§ **SUPPLIED RECORDS**:
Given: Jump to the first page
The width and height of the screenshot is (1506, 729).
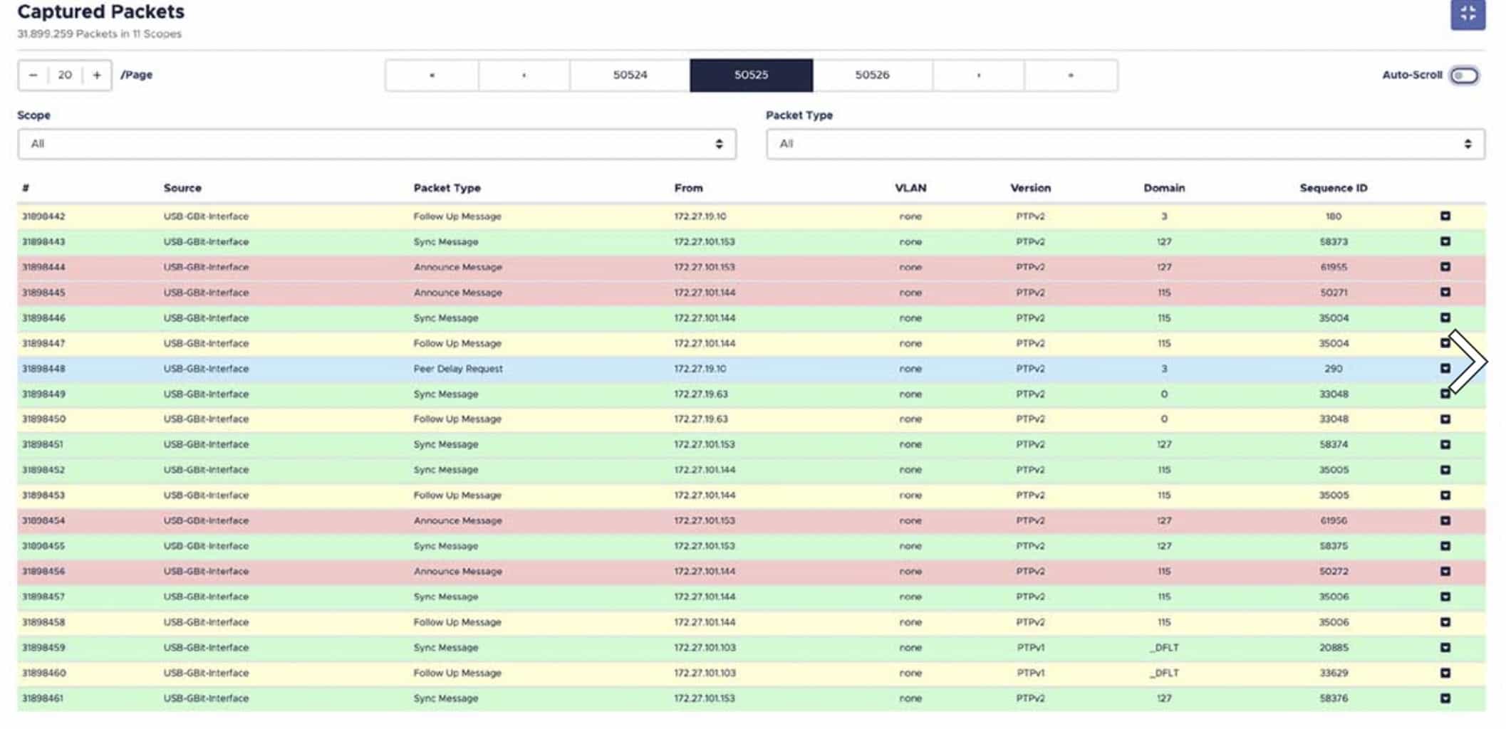Looking at the screenshot, I should click(432, 75).
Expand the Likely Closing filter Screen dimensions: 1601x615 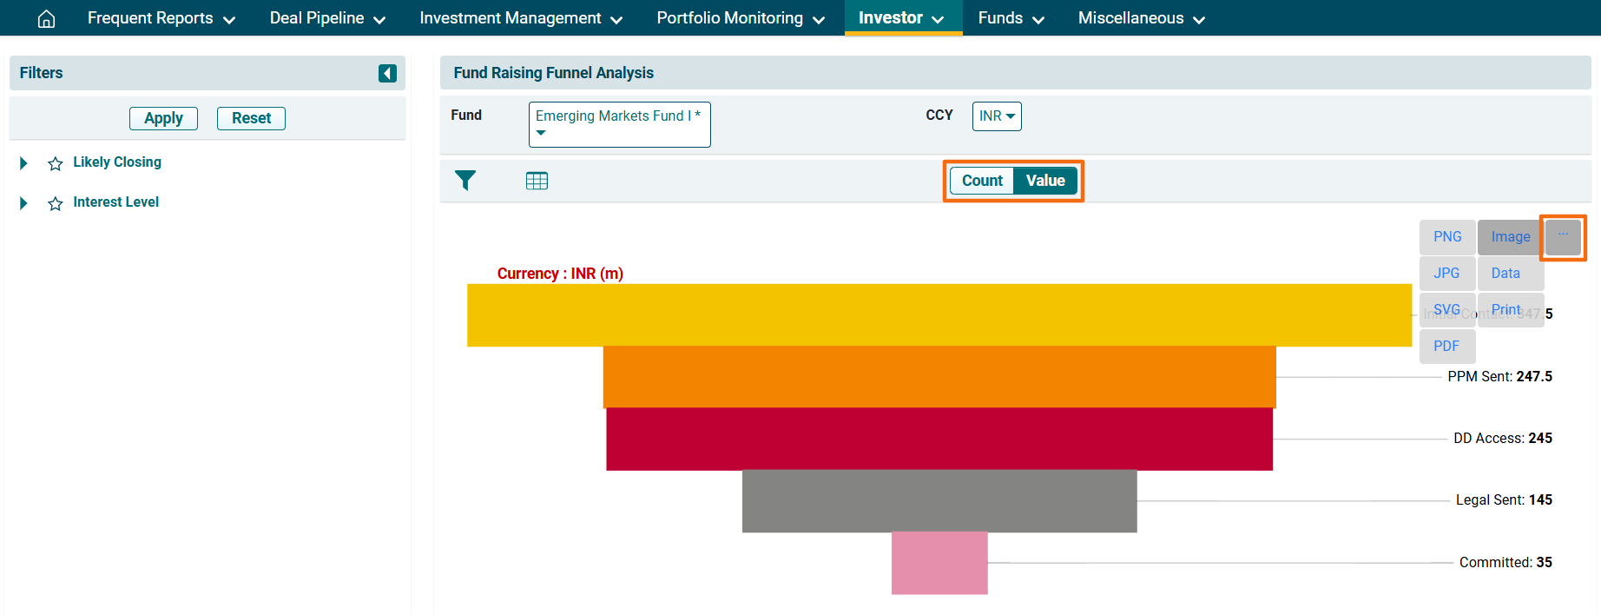tap(23, 163)
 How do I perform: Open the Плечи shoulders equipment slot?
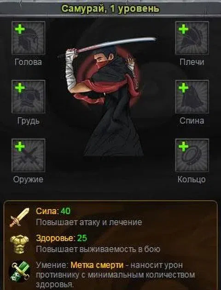192,38
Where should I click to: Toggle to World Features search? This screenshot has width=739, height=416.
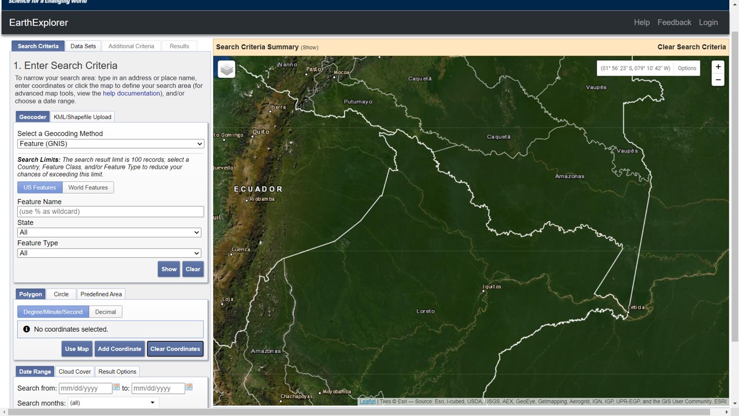tap(88, 187)
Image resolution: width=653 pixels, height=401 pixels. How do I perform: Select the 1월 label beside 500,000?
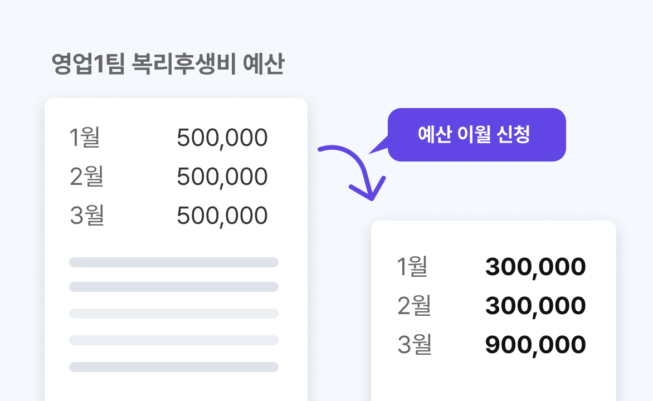point(85,138)
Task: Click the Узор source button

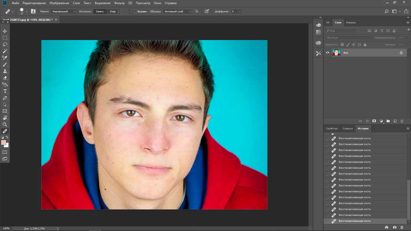Action: pos(112,11)
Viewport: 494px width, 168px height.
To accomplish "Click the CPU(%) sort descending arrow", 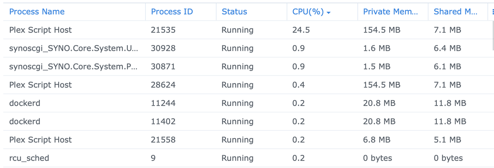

§ **THE EXERCISE**:
Write out the entries above again, starting with the line that contains "How do I perform: Open" and going on through the line that contains "Action: pos(112,11)". Leave the pictures out.

§ **ANSWER**:
 How do I perform: Open the Плечи shoulders equipment slot?
192,38
Where should I click to: Toggle to World Features search? This screenshot has width=739, height=416.
tap(88, 187)
Image resolution: width=653 pixels, height=401 pixels. How do I perform: Select the 1월 label beside 500,000?
point(85,138)
Task: Click the Узор source button

Action: pos(112,11)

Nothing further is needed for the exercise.